Verehrte Kolleginnen und Kollegen! Ich eröffne die 75. Vollsitzung des Bayerischen Landtags. Presse, Funk und Fernsehen sowie Fotografen haben um Aufnahmegenehmigung gebeten. Die Genehmigung wurde erteilt.
Meine Damen und Herren, vor Eintritt in die Tagesordnung bitte ich Sie, eines ehemaligen Kollegen zu gedenken.
Am 5. November verstarb Herr Konrad Rauter im Alter von 94 Jahren. Er gehörte dem Bayerischen Landtag von 1962 bis 1970 an und vertrat für die Fraktion der CSU den Wahlkreis Schwaben, Augsburg-Ost. Als Verwaltungsinspektor der Inneren Mission Augsburg sowie als Stadtrat und Bezirksrat brachte er einen reichen Erfahrungsschatz in seine parlamentarische Arbeit ein. Er engagierte sich besonders im Ausschuss für kulturpolitische Fragen und im Ausschuss für sozialpolitische Angelegenheiten, dessen stellvertretender Vorsitzender er war. Der Bayerischen Landtag wird dem Verstorbenen ein ehrendes Gedenken bewahren. Sie haben sich zu Ehren des Toten von Ihren Plätzen erhoben. Ich danke Ihnen.
Für die heutige Sitzung war die Fraktion der CSU vorschlagsberechtigt. Sie hat zum Thema „Die negativen Auswirkungen der Steuerpolitik der Bundesregierung auf die Kommunen in Bayern“ eine Aktuelle Stunde beantragt. In die Beratung beziehe ich folgende zum Plenum eingereichte Dringlichkeitsanträge ein:
Gegen die Schwächung der Finanzkraft der bayerischen Kommunen durch die Steuerpolitik der Bundesregierung – Für eine Senkung der Gewerbesteuerumlage (Drucksache 14/7898)
Dringlichkeitsantrag der Abgeordneten Dr.
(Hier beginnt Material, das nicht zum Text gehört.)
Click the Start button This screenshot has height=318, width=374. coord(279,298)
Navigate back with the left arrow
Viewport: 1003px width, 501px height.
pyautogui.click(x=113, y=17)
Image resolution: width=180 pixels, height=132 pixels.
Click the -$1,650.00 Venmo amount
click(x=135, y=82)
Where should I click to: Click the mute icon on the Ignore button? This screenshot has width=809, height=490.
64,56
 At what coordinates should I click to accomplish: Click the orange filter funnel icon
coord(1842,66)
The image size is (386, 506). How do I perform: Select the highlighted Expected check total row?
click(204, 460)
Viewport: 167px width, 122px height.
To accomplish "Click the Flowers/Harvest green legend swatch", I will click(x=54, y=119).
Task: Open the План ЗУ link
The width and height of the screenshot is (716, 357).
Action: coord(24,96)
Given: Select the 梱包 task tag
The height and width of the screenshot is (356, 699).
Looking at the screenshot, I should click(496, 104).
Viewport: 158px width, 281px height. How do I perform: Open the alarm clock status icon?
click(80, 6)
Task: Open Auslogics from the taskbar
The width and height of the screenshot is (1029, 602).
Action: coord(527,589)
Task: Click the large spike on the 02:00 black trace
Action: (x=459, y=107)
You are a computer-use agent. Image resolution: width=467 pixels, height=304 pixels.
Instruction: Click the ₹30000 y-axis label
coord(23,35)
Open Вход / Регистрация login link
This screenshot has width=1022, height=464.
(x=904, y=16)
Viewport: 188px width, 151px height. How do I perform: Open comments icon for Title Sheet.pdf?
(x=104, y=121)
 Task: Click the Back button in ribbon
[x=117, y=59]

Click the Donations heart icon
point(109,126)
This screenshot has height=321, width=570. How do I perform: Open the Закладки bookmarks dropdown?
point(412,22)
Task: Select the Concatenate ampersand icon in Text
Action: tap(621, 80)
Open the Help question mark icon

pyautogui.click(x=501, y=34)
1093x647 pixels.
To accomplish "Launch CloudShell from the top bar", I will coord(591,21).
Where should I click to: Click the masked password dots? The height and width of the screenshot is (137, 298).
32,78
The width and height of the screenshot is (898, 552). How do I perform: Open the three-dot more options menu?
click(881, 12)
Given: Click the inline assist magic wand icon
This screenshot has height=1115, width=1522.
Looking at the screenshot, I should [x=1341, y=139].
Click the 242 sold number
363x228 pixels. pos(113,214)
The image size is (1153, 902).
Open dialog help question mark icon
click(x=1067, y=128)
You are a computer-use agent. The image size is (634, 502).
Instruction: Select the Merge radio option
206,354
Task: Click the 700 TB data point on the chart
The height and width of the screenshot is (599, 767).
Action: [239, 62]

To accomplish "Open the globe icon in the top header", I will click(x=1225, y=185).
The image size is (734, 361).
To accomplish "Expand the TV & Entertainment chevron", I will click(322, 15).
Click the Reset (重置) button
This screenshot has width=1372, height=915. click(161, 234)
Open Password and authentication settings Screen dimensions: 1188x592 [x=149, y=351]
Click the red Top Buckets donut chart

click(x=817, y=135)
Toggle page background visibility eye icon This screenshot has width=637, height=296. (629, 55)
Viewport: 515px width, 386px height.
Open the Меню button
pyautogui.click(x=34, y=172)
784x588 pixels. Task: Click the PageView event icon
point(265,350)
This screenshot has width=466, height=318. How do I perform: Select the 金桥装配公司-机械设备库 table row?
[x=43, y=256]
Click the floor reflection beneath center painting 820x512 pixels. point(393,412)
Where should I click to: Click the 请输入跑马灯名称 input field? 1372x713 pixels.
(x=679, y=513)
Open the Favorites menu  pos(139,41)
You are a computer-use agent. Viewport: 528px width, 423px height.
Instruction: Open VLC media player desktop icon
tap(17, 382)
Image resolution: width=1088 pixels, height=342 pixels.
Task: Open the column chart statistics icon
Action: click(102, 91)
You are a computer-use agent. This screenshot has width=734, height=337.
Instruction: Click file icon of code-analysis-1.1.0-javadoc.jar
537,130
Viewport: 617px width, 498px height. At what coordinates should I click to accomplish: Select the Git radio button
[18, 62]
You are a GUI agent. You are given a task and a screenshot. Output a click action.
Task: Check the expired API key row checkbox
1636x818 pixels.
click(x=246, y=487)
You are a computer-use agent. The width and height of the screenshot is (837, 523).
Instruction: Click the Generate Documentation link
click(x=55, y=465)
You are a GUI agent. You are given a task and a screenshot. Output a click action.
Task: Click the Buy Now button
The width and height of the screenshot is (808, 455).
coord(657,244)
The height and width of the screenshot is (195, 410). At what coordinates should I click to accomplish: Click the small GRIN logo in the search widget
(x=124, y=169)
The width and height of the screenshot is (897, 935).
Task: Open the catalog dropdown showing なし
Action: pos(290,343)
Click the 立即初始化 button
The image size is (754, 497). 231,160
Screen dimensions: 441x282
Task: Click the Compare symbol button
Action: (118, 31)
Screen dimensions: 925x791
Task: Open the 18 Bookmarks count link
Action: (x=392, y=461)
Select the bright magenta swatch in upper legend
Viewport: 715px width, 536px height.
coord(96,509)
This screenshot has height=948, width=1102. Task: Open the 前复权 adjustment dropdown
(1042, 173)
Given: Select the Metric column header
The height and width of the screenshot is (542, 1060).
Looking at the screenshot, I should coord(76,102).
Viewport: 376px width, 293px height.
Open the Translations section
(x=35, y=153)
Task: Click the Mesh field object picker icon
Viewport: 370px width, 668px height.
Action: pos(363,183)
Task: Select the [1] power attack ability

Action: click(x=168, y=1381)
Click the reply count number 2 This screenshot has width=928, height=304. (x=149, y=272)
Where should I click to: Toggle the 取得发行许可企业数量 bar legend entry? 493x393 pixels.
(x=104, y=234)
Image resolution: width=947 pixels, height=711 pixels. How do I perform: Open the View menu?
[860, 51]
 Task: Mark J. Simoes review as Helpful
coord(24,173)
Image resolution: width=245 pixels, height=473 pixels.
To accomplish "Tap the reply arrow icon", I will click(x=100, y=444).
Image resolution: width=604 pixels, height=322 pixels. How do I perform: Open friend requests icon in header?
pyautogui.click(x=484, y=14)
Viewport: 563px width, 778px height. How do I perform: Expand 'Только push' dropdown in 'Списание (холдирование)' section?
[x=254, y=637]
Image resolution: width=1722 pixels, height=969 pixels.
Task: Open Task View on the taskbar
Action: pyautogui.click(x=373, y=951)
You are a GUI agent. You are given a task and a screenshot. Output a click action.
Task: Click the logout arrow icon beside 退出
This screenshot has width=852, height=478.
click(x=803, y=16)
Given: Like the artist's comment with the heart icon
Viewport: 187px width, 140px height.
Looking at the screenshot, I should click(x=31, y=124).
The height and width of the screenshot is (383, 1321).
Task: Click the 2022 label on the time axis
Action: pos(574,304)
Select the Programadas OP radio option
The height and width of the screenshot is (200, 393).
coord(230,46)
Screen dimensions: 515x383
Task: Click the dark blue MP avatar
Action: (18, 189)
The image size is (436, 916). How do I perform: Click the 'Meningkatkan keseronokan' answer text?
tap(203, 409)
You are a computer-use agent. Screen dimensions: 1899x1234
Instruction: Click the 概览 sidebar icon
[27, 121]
Dürr, Kellner, Gote und anderer und Fraktion (BÜNDNIS 90/DIE GRÜNEN)
Wie Sie wissen, dürfen in der Aktuellen Stunde die einzelnen Redner grundsätzlich nicht länger als fünf Minuten sprechen. Auf Wunsch einer Fraktion kann einer ihrer Redner zehn Minuten sprechen; dies wird auf die Gesamtredezeit der jeweiligen Fraktion angerechnet. Wenn ein Mitglied der Staatsregierung kraft seines Amtes das Wort nimmt, wird die Zeit seiner Rede nicht
mitgerechnet. Ergreift ein Mitglied der Staatsregierung das Wort für mehr als zehn Minuten, erhält auf Antrag einer Fraktion eines ihrer Mitglieder die Gelegenheit, fünf Minuten ohne Anrechnung auf die Zeit der Dauer der Aussprache zu sprechen. Ich bitte Sie, auf mein Signal zu achten. Der erste Redner mit einem Redebeitrag von zehn Minuten ist Herr Kollege Ach.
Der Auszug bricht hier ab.